* **Your assignment**: The required output is every record, written out exactly.

* **Supplied records**:

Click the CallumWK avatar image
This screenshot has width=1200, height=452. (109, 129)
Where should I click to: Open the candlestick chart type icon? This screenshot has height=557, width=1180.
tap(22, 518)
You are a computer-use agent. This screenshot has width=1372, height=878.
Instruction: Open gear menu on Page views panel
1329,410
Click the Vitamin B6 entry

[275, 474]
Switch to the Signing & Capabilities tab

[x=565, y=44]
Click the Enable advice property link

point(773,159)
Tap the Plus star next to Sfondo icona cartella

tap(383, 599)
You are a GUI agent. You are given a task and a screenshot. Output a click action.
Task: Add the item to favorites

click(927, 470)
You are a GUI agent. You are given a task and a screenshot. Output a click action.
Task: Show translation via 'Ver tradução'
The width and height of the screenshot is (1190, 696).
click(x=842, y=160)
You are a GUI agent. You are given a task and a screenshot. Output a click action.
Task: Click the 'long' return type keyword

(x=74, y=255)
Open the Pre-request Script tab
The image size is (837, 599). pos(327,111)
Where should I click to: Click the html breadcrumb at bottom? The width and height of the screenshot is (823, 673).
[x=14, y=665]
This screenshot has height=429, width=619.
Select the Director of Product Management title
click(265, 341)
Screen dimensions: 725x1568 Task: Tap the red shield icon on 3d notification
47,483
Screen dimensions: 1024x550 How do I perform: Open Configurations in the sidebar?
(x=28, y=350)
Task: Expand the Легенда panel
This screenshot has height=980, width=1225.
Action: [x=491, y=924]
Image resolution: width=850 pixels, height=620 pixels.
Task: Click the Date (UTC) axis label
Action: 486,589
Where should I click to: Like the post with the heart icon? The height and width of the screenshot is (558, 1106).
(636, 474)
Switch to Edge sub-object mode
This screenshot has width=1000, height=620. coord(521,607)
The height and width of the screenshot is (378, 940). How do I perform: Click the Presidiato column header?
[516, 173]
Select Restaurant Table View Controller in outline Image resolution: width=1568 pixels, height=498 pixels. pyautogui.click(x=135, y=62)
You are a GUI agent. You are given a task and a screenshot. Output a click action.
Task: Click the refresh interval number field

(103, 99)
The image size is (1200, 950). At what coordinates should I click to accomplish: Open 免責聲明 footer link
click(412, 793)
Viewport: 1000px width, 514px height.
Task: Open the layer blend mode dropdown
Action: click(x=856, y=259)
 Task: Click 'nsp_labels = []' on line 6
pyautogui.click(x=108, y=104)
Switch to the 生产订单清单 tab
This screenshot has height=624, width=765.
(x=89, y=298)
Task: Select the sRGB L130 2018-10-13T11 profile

* **Output**:
Click the CallumWK avatar image
This screenshot has width=1200, height=452. (109, 129)
Where should I click to: Open the candlestick chart type icon? This screenshot has height=557, width=1180.
tap(22, 518)
You are a computer-use agent. This screenshot has width=1372, height=878.
Instruction: Open gear menu on Page views panel
1329,410
Click the Vitamin B6 entry

[275, 474]
Switch to the Signing & Capabilities tab

[x=565, y=44]
Click the Enable advice property link

point(773,159)
Tap the Plus star next to Sfondo icona cartella

tap(383, 599)
You are a GUI agent. You are given a task and a screenshot. Output a click action.
Task: Add the item to favorites

click(927, 470)
You are a GUI agent. You are given a task and a screenshot. Output a click action.
Task: Show translation via 'Ver tradução'
The width and height of the screenshot is (1190, 696).
click(x=842, y=160)
You are a GUI agent. You are given a task and a screenshot. Output a click action.
Task: Click the 'long' return type keyword

(x=74, y=255)
Open the Pre-request Script tab
The image size is (837, 599). pos(327,111)
Where should I click to: Click the html breadcrumb at bottom? The width and height of the screenshot is (823, 673).
[x=14, y=665]
This screenshot has height=429, width=619.
Select the Director of Product Management title
click(265, 341)
Screen dimensions: 725x1568 Task: Tap the red shield icon on 3d notification
47,483
Screen dimensions: 1024x550 How do I perform: Open Configurations in the sidebar?
(x=28, y=350)
Task: Expand the Легенда panel
This screenshot has height=980, width=1225.
Action: [x=491, y=924]
Image resolution: width=850 pixels, height=620 pixels.
Task: Click the Date (UTC) axis label
Action: 486,589
Where should I click to: Like the post with the heart icon? The height and width of the screenshot is (558, 1106).
(636, 474)
Switch to Edge sub-object mode
This screenshot has width=1000, height=620. coord(521,607)
The height and width of the screenshot is (378, 940). How do I perform: Click the Presidiato column header?
[516, 173]
Select Restaurant Table View Controller in outline Image resolution: width=1568 pixels, height=498 pixels. pyautogui.click(x=135, y=62)
You are a GUI agent. You are given a task and a screenshot. Output a click action.
Task: Click the refresh interval number field

(103, 99)
The image size is (1200, 950). At what coordinates should I click to accomplish: Open 免責聲明 footer link
click(412, 793)
Viewport: 1000px width, 514px height.
Task: Open the layer blend mode dropdown
Action: click(x=856, y=259)
 Task: Click 'nsp_labels = []' on line 6
pyautogui.click(x=108, y=104)
Switch to the 生产订单清单 tab
This screenshot has height=624, width=765.
(x=89, y=298)
Task: Select the sRGB L130 2018-10-13T11 profile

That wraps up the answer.